For a $75,000 salary with 6% 401(k), $3,600 annual health insurance, single filer, 5% state tax (2025):
| Component | Amount |
|---|---|
| Gross | $75,000 |
| − 401(k) (6%) | −$4,500 |
| − Health insurance | −$3,600 |
| − Federal income tax | −$7,098 |
| − State income tax (5%) | −$3,345 |
| − FICA (7.65% of gross) | −$5,738 |
| Take-home | $50,719 |
That’s 67.6% of gross landing in your account. The other 32.4% goes to taxes and deductions you may not see on the offer letter.
Frequently Asked Questions
What's the difference between this and the Income Tax Calculator? ▾
Both use the same federal-tax math, but the lenses are different. The Income Tax Calculator focuses on annual tax — brackets, marginal vs effective rate, deductions, credits. It's tax-planning focused. The Take-Home Pay Calculator focuses on your paycheck — what actually hits your bank account after federal + state + FICA + 401k + insurance, shown per-pay-period. It's job-offer and budget focused.
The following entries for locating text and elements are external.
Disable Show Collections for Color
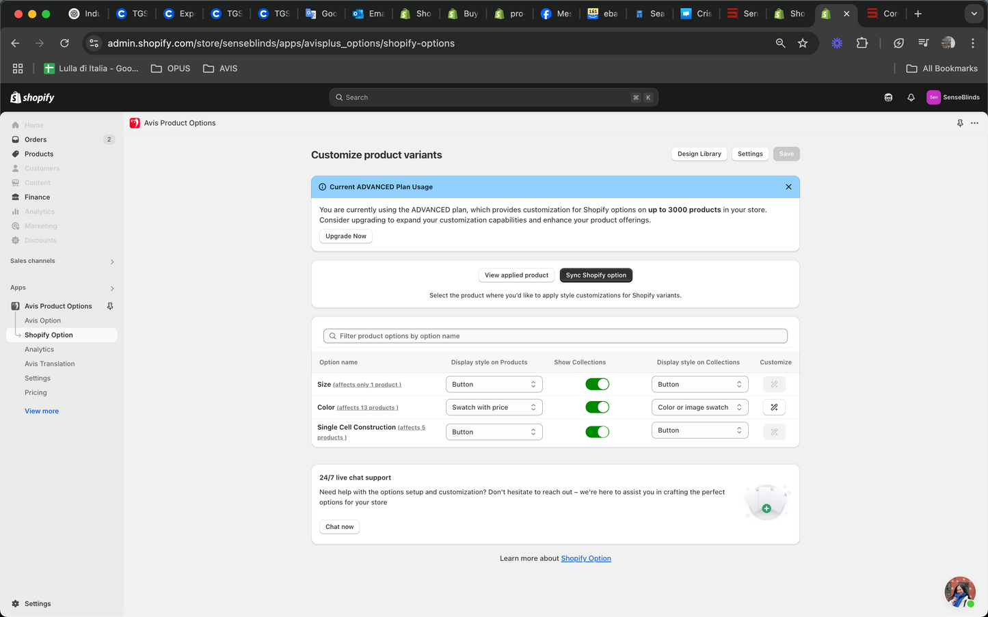Screen dimensions: 988x617 point(597,407)
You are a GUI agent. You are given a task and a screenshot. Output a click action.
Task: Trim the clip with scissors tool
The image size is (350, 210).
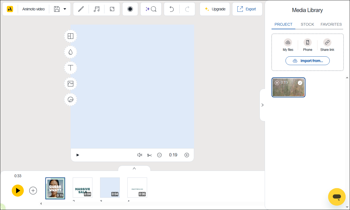point(149,155)
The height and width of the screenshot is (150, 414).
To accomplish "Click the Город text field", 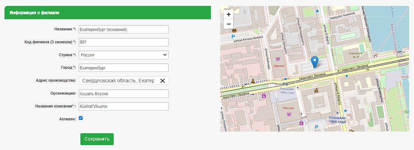I will click(x=123, y=68).
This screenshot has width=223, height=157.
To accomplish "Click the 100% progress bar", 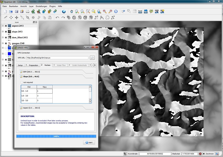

Use Take-Home when evaluating an offer or planning monthly spending; use Income Tax when planning tax strategy.
Why does 401(k) reduce federal tax but not FICA? ▾
Pre-tax 401(k) contributions reduce your federal taxable income (and most states' taxable income), but they do NOT reduce your Social Security or Medicare wage base. FICA is calculated on your full gross income before any 401(k) deduction. That's federal law — the trade-off is that 401(k) withdrawals in retirement aren't subject to FICA either.
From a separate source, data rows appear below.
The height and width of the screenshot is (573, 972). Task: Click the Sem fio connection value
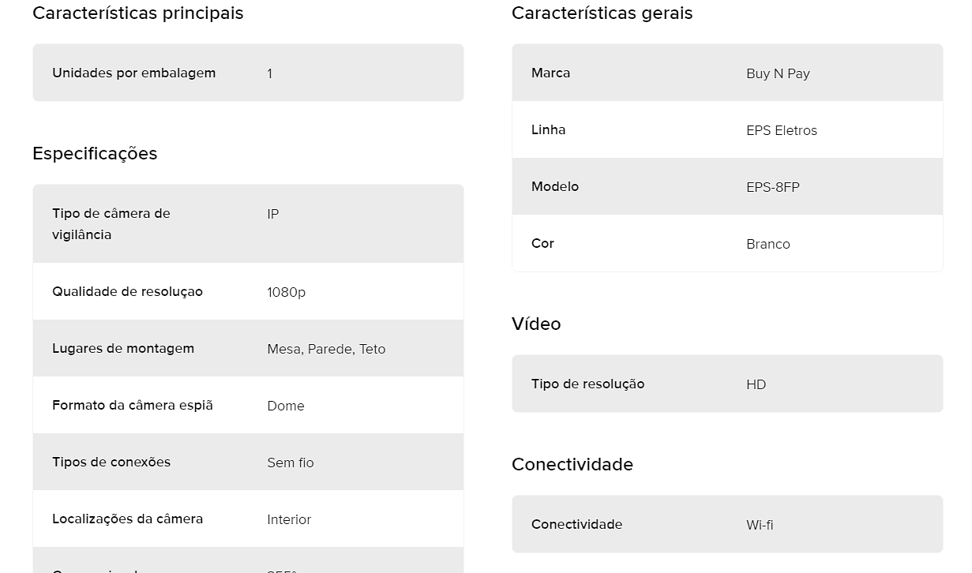pos(291,463)
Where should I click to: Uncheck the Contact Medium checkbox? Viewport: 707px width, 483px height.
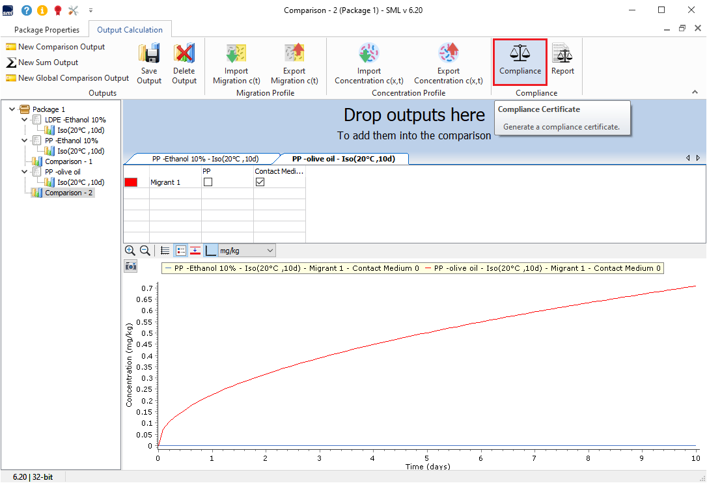tap(260, 183)
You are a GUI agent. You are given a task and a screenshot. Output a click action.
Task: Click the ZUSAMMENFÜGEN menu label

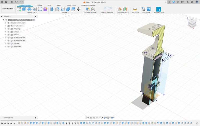(90, 13)
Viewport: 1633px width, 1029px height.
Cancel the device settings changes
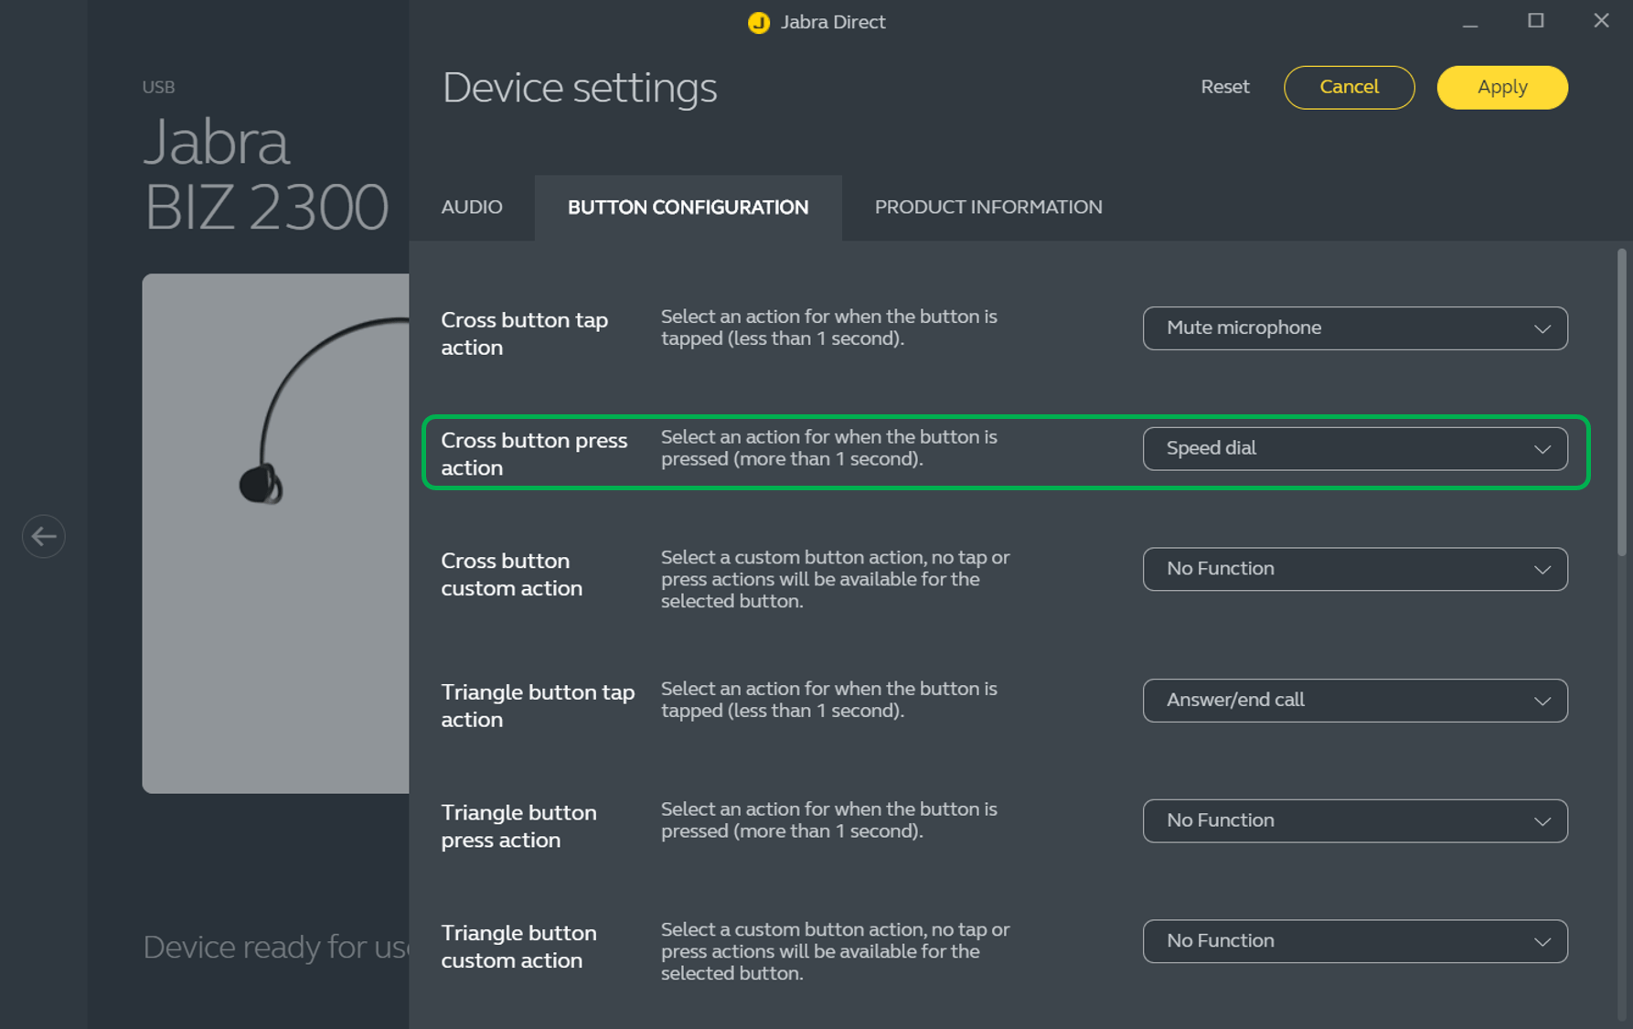tap(1349, 88)
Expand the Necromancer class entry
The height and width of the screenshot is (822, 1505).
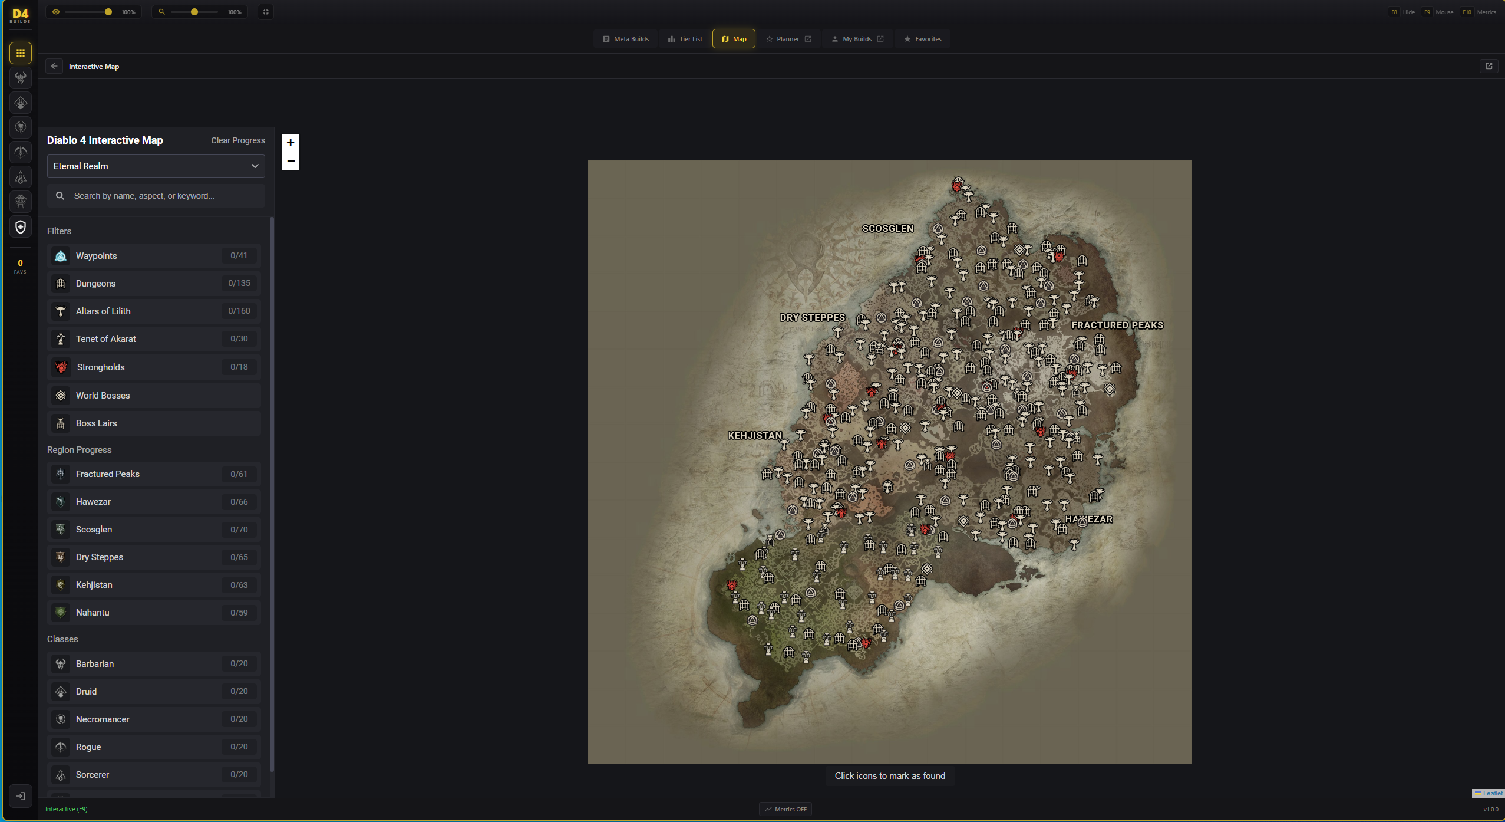click(x=154, y=719)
How accurate is the state tax approximation? ▾
The calculator uses a flat-rate input for state tax. Most states actually have progressive brackets like the federal system, so a single rate is a simplification — but for typical incomes ($50k–$200k) the result lands within a few hundred dollars of the exact figure. States with no income tax (TX, FL, NV, TN, WA, NH, SD, WY, AK) should use 0%. California, Hawaii, New Jersey, New York at higher incomes need 9–13%. For exact numbers, your state revenue agency publishes a paycheck-style calculator.
What pay period should I pick? ▾
Whatever matches how you're actually paid. Weekly (52 paychecks/year) and biweekly (26 paychecks/year) are the most common in the US private sector — federal employees and many salaried workers are biweekly. Semi-monthly (24 paychecks/year, e.g., the 1st and 15th) is common at older companies. Monthly is mostly used for executives and some salaried professionals. The annual take-home is the same regardless; the per-paycheck figure changes.
Should I include health insurance and other pre-tax deductions? ▾
Yes — they meaningfully change your take-home. Employer-sponsored health insurance premiums you pay (your share) are usually pre-tax (Section 125 cafeteria plan), reducing your federal and state taxable income. HSAs and FSAs work the same way. Adding $300/month in health premiums on a $75k salary doesn't reduce your take-home by $300; the tax savings claw back roughly 25–30%, so the real cost is closer to $210–$225.
Are state and city income taxes both included? ▾
Only state. Some cities (New York City, Philadelphia, Detroit, several others) impose their own income tax on top of state tax — typically 1–4%. This calculator doesn't model city tax separately; if you live in one of those cities, add the local rate to the state field as an approximation, or check your last paystub for the exact deduction. Most US workers don't pay a separate city income tax.